Abnormalities of testicular descent

Testicular descent occurs in two stages. The transabdominal phase (8–15 weeks) is controlled by enlargement of the caudal genito-inguinal ligament (gubernaculum) and regression of the cranial ligament. Insulin-like 3 from the Leydig cell appears to be the prime stimulator of gubernacular growth, augmented by Müllerian inhibiting substance/anti-Müllerian hormone. Testosterone causes regression of the cranial ligament.
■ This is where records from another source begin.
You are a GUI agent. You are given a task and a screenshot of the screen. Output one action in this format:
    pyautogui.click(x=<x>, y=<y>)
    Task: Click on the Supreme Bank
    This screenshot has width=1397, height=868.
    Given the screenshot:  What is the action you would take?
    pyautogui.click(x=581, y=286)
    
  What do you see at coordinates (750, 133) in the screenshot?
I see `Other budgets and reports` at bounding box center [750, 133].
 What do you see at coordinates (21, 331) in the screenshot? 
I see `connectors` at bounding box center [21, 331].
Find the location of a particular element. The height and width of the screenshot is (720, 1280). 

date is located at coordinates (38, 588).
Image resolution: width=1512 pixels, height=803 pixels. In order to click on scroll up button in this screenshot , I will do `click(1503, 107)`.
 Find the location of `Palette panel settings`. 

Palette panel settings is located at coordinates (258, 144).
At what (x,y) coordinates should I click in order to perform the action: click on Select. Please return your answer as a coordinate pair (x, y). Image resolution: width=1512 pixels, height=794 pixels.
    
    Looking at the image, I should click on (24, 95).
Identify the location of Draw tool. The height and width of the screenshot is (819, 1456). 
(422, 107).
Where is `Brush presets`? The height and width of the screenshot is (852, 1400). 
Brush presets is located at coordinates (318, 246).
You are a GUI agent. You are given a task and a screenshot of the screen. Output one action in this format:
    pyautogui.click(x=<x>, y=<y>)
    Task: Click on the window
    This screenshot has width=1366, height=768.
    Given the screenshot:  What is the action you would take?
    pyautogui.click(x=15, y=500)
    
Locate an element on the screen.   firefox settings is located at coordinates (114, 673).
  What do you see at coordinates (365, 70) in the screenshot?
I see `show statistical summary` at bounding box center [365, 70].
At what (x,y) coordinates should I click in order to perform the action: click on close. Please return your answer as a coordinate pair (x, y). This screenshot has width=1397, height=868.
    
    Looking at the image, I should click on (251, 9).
The inguinoscrotal phase (25–35 weeks) requires the migration of the gubernaculum from the groin to the scrotum; this migration is guided by the genito-femoral nerve releasing calcitonin gene-related peptide under the influence of androgen. The neonatal gonocyte transforms into a type A spermatogonium at 3–12 months of age, a step that is now known to be crucial for subsequent fertility, as the stem cells for spermatogenesis are created in this structure. This step is blocked in undescended testis and, hence, orchidopexy is currently recommended at 6–12 months of age. Congenital cryptorchidism is caused by the failure of gubernacular migration to the scrotum (1%–2%) but we now recognise that another 1%–2% of boys have acquired cryptorchidism, secondary to the failure of spermatic cord elongation with growth of the boy. These latter cases come to operation at 5–10 years of age. Surgery remains the mainstay of treatment, as hormonal therapy has not been proven to be effective, presumably because testicular descent is a complex anatomical mechanism.